Assignment —
Below are the records; print them again exactly and omit the pictures.
..............................
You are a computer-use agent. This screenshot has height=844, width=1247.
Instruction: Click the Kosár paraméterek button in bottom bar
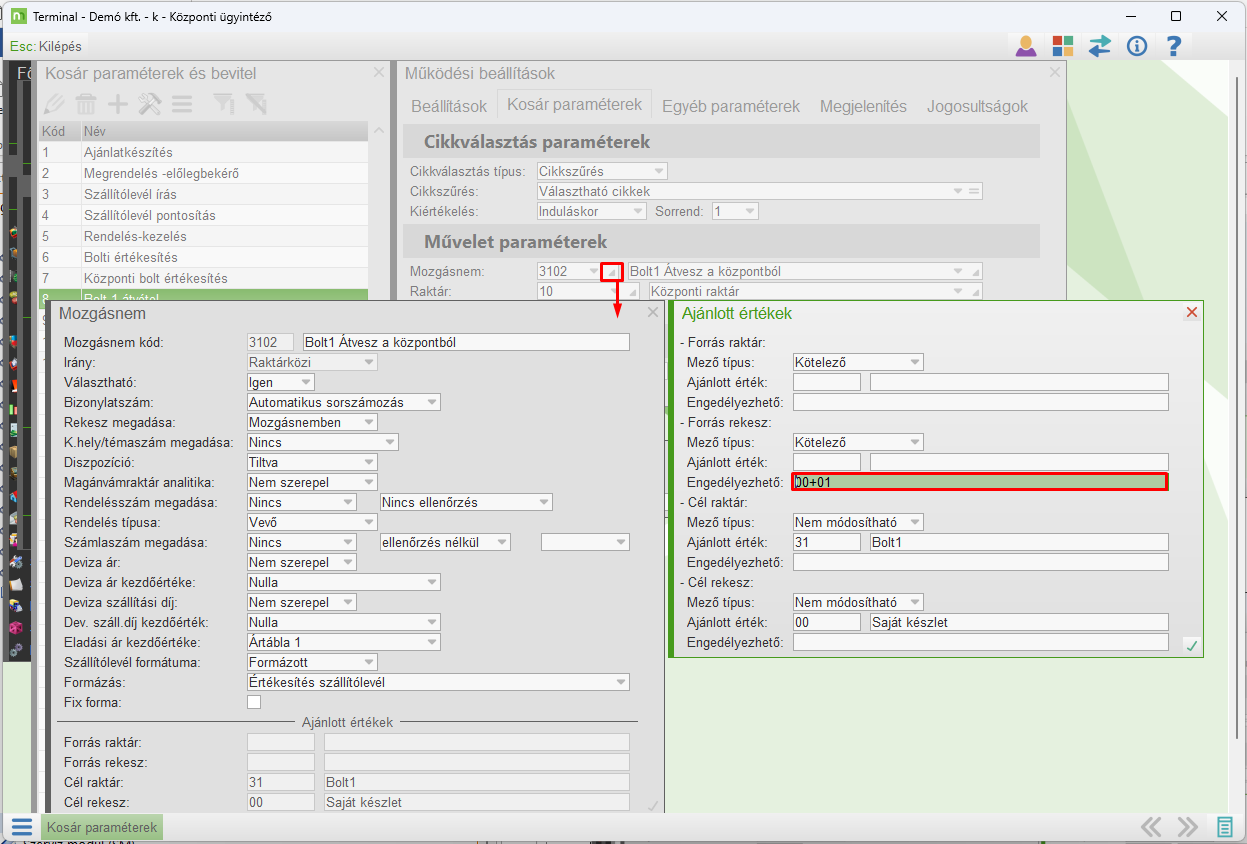[102, 827]
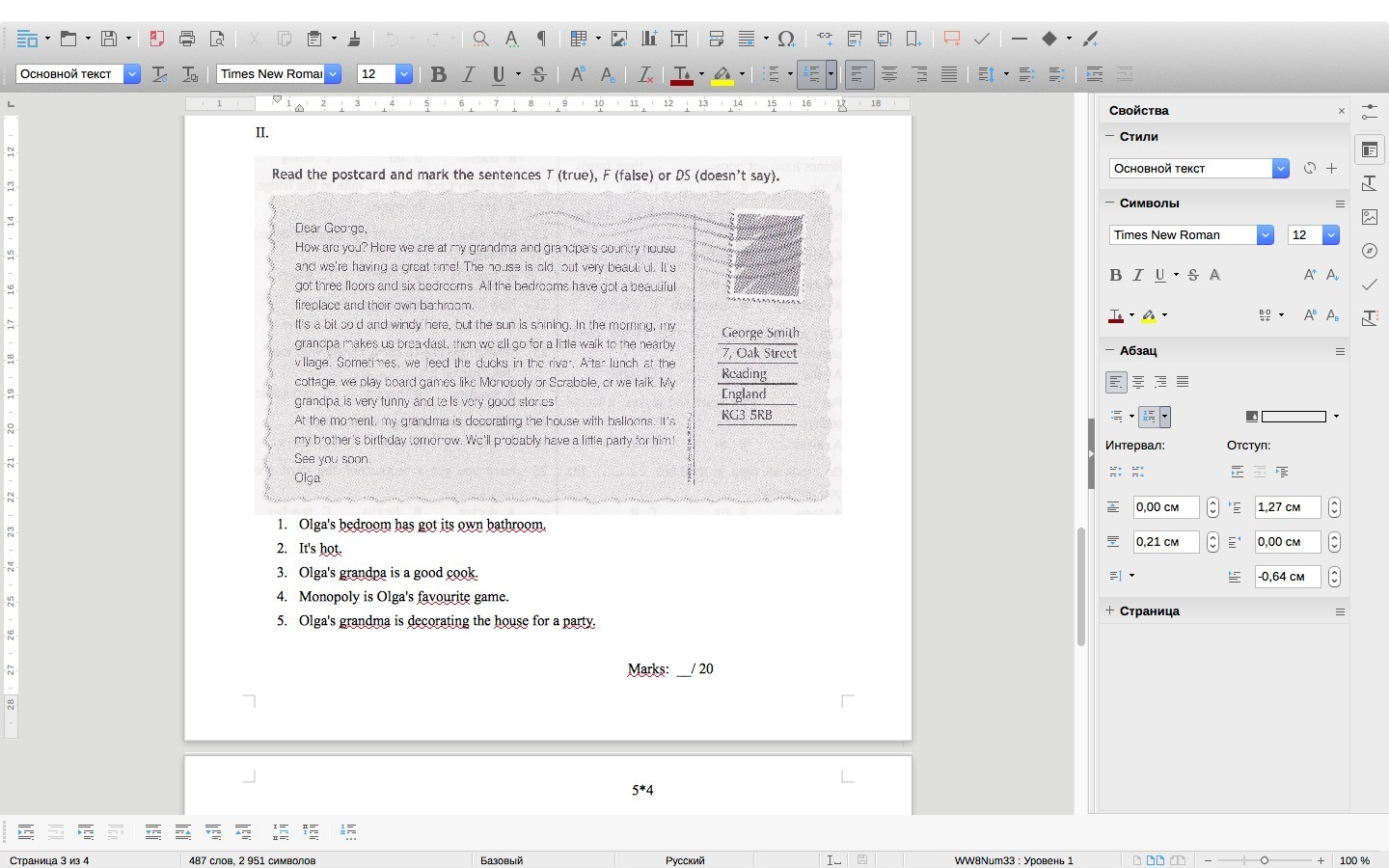This screenshot has width=1389, height=868.
Task: Insert a special character (Omega icon)
Action: (786, 39)
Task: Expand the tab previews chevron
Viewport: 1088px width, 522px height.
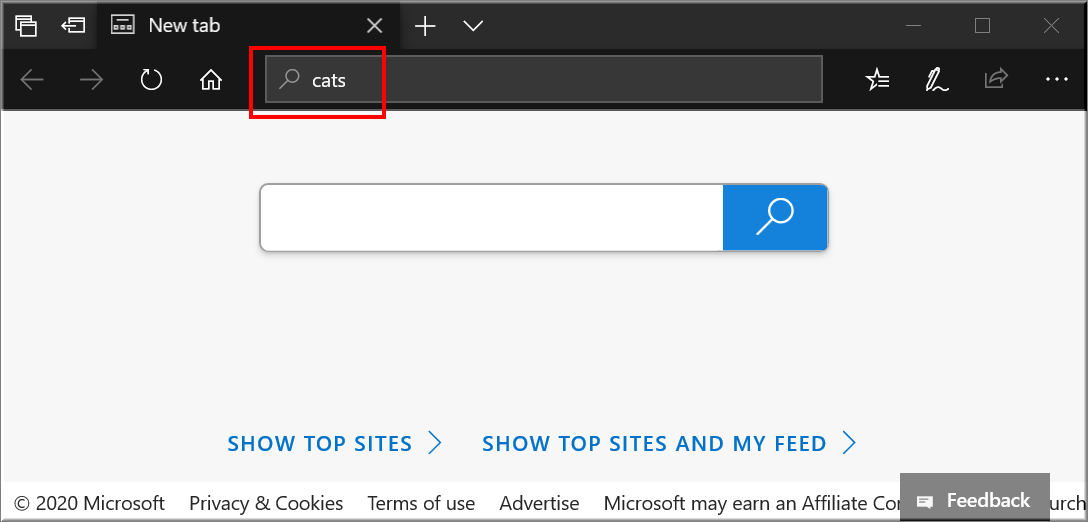Action: point(473,26)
..............................
Response to this exercise —
You are a computer-use agent. This screenshot has height=844, width=1247.
Instruction: Click the Kosár paraméterek button in bottom bar
[102, 827]
This screenshot has width=1389, height=868.
Task: Insert a special character (Omega icon)
Action: (786, 39)
Task: Expand the tab previews chevron
Viewport: 1088px width, 522px height.
Action: point(473,26)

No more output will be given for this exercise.